SUPPLIED RECORDS Block Start

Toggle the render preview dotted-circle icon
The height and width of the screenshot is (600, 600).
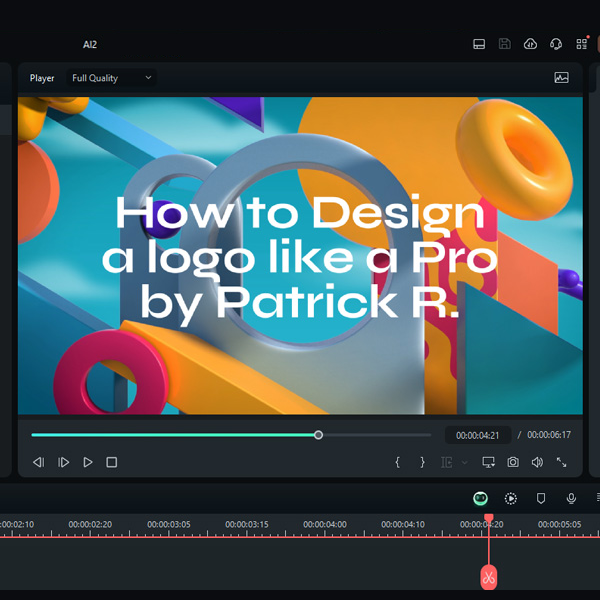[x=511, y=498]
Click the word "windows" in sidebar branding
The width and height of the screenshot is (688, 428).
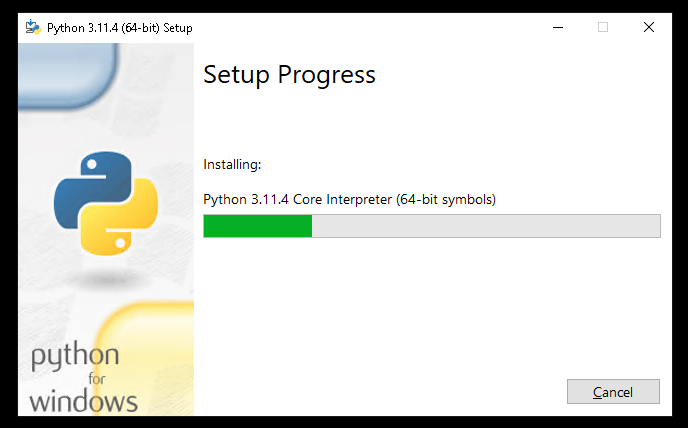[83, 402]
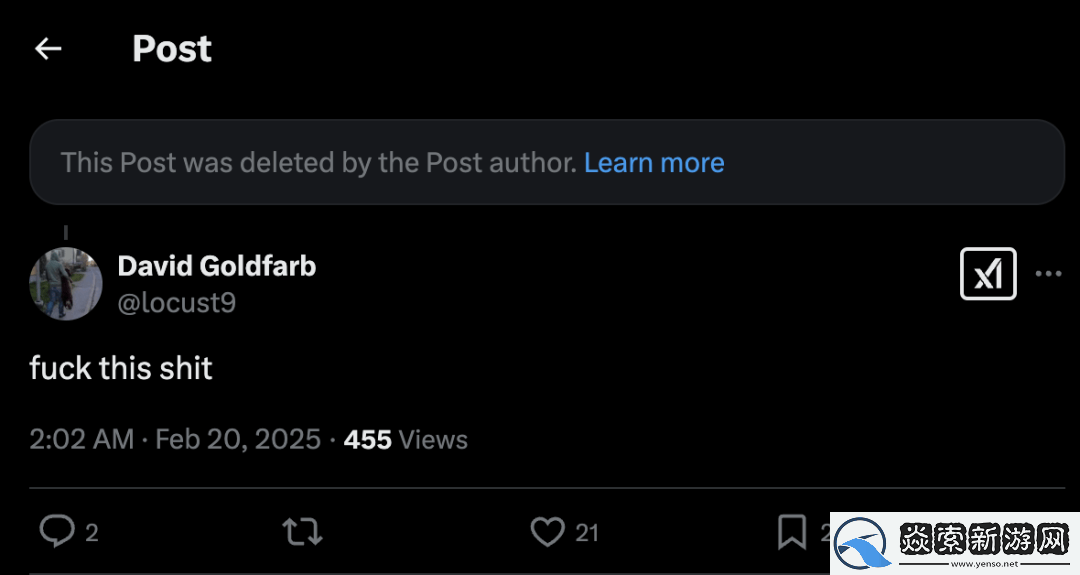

SUPPLIED RECORDS Block End
SUPPLIED RECORDS Block Start

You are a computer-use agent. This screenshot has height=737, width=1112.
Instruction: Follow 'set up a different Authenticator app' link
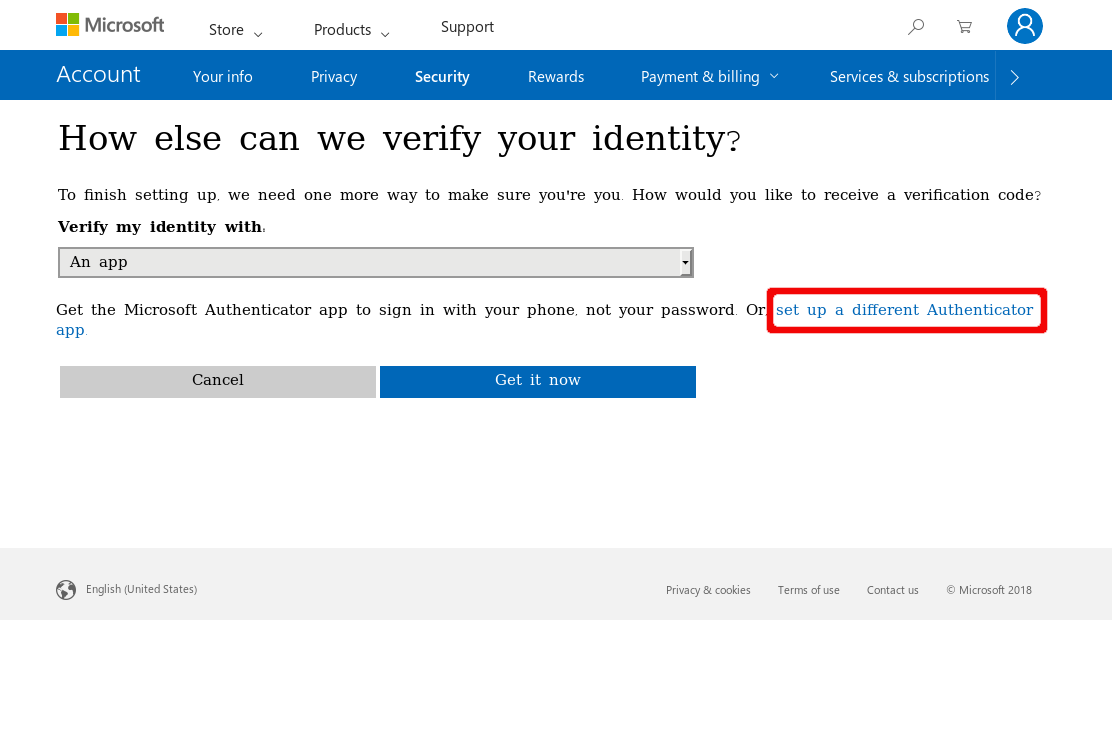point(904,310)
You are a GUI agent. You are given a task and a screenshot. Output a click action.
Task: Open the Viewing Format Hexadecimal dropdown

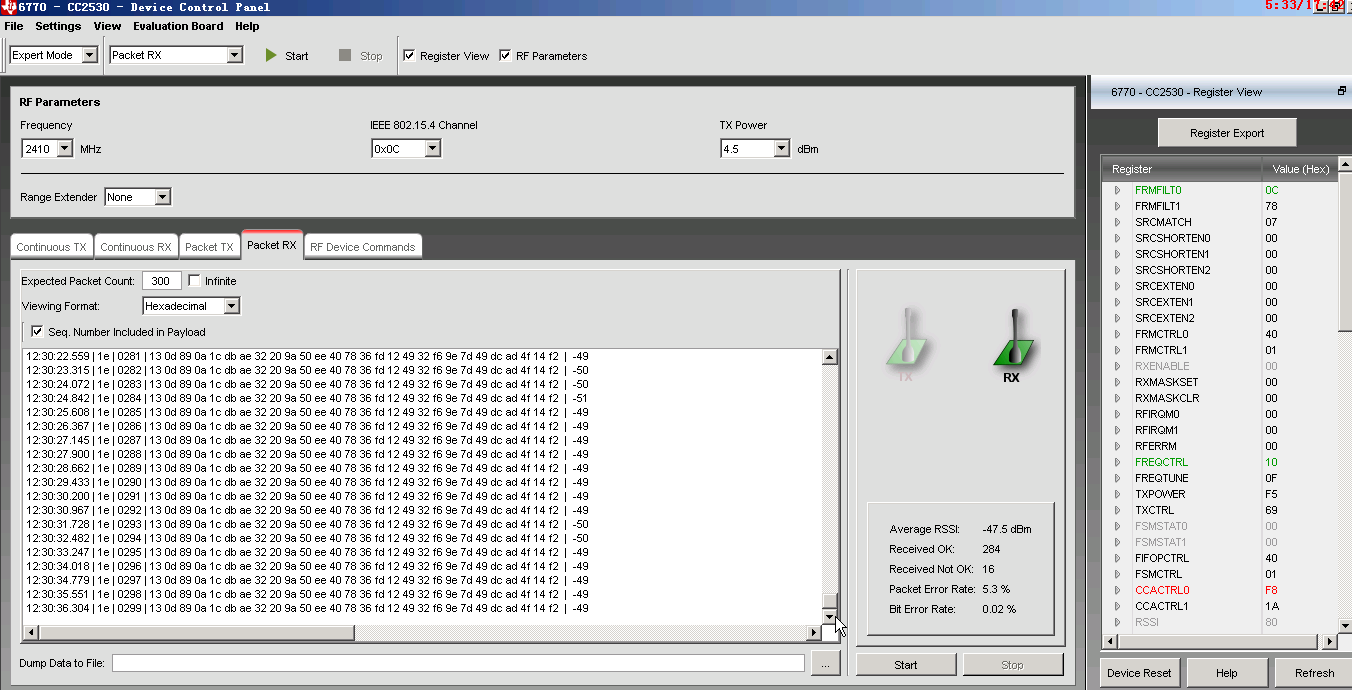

SUPPLIED RECORDS Block End

__WORK REQUIRED__.
Exactly the lines above from the one that contains "Instruction: Follow 'set" down to the one that contains "Task: Open the" are to be output, both ends kept and pictures omitted.

__RESPONSE BOX__.
Instruction: Follow 'set up a different Authenticator app' link
point(904,310)
You are a GUI agent. You are given a task and a screenshot. Output a click action.
Task: Open the Viewing Format Hexadecimal dropdown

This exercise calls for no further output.